• REQUIREMENT
Using the material below, print a verbatim copy of every line from the one containing "Viewport: 1920px width, 912px" through the one containing "The image size is (1001, 1001).", inclusive, and omit the pictures.

• SOURCE DATA
+ + +

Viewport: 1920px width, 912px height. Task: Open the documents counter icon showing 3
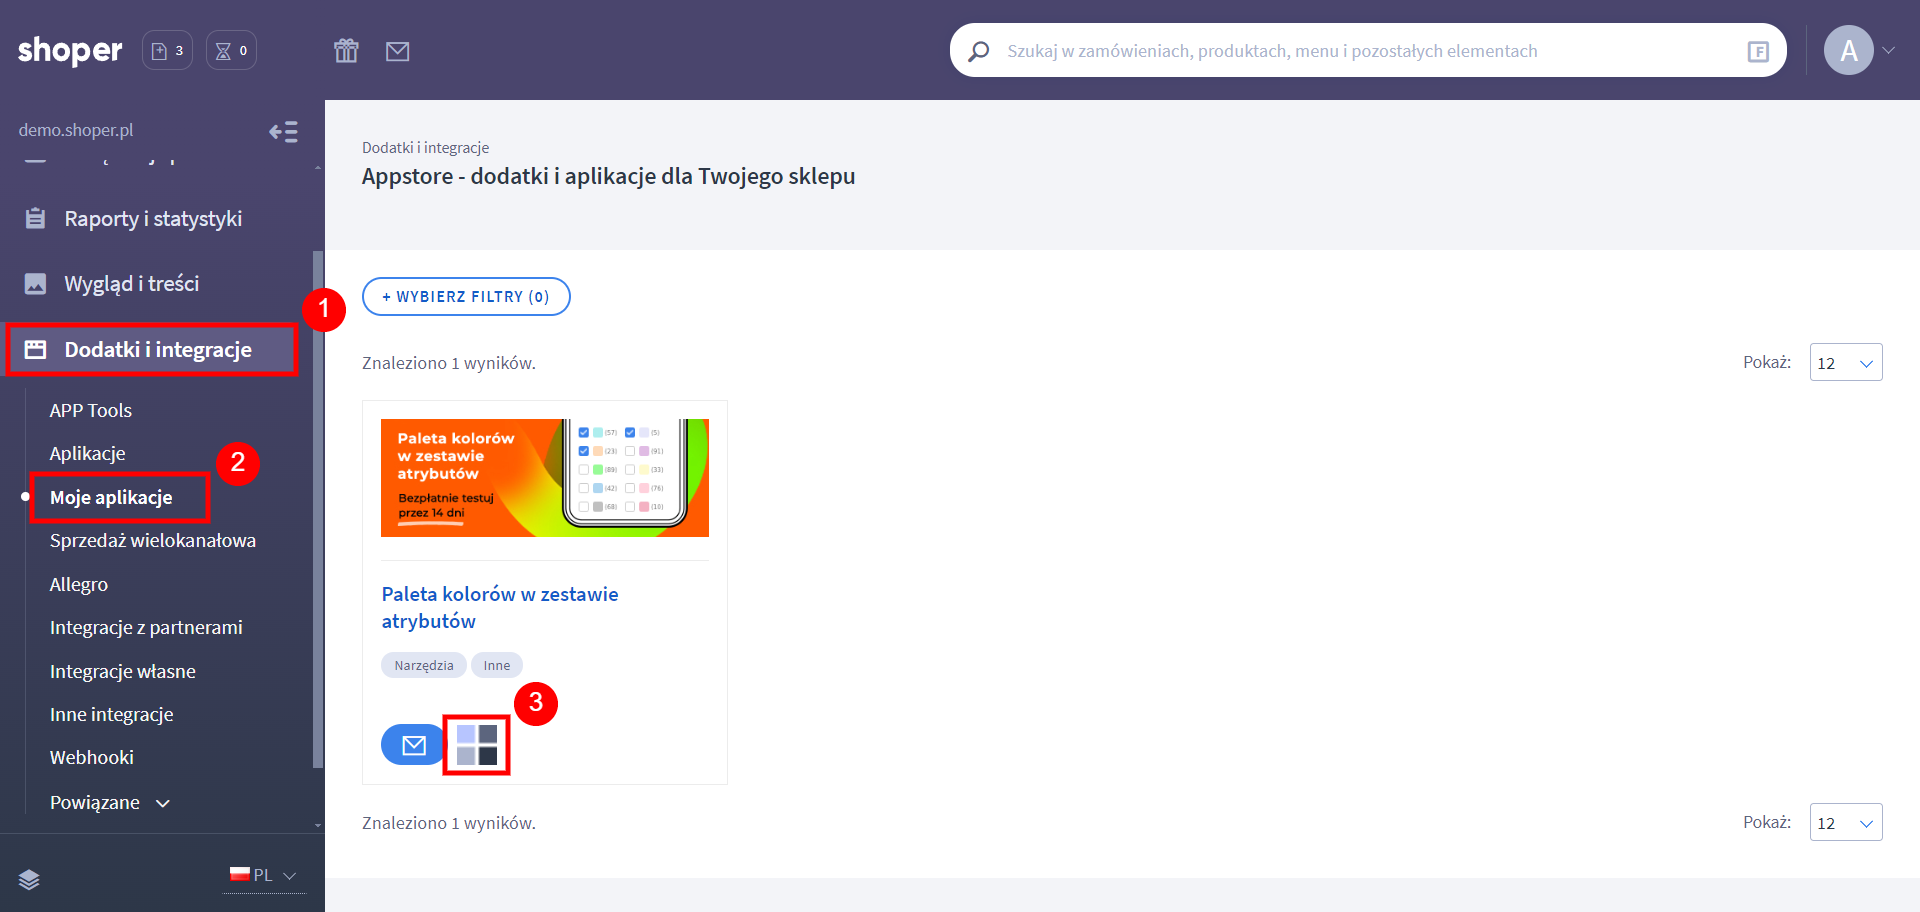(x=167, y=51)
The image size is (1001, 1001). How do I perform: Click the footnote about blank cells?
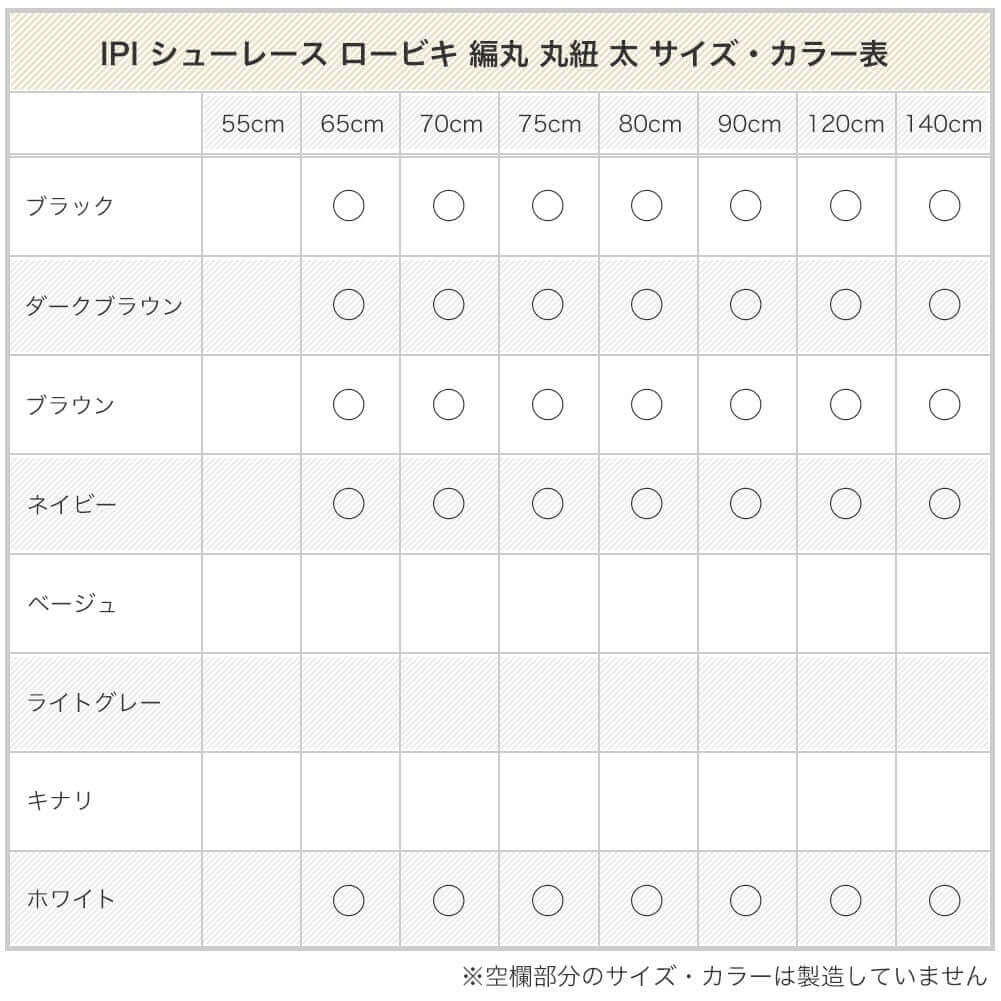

+ + +

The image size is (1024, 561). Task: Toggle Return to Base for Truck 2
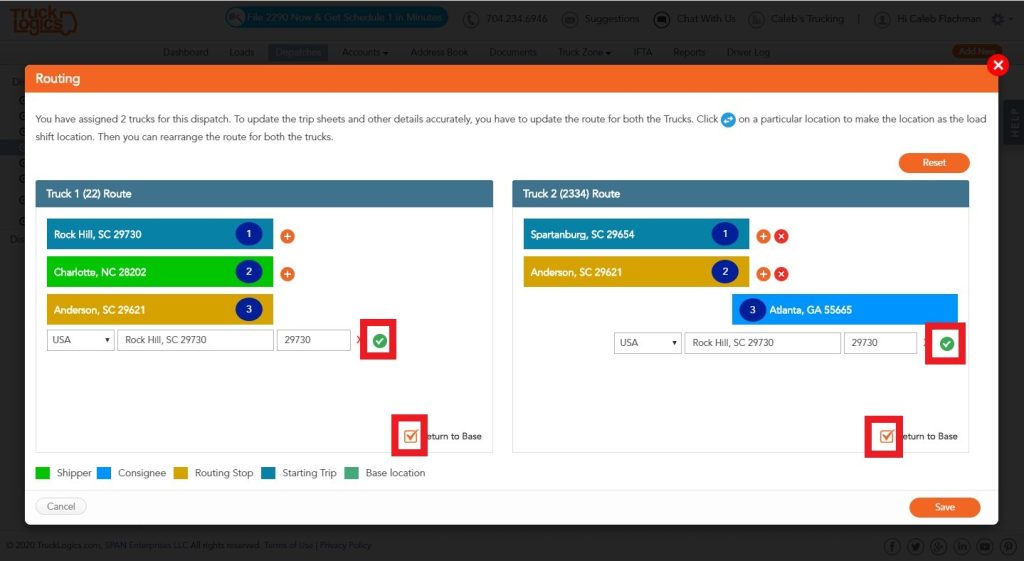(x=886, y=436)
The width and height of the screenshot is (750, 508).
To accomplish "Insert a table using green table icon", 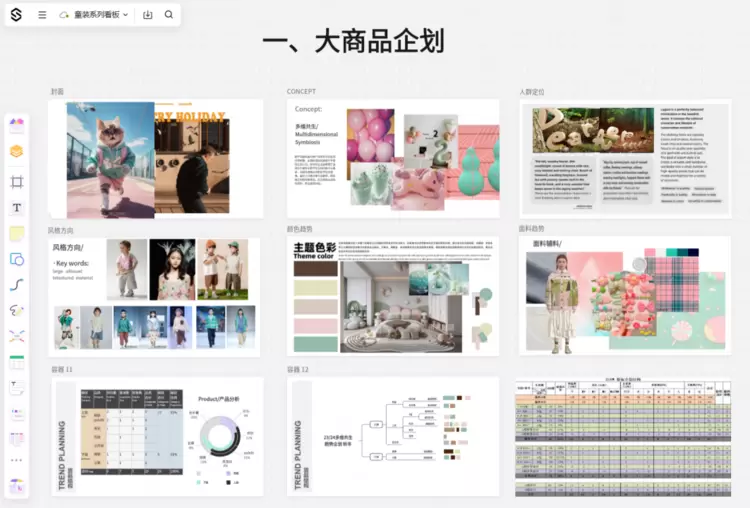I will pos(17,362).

+ + +

• RESULT BELOW
Viewport: 1920px width, 912px height. Task: Open the documents counter icon showing 3
(x=167, y=51)
The image size is (1001, 1001). How do I perform: Click the footnote about blank cells?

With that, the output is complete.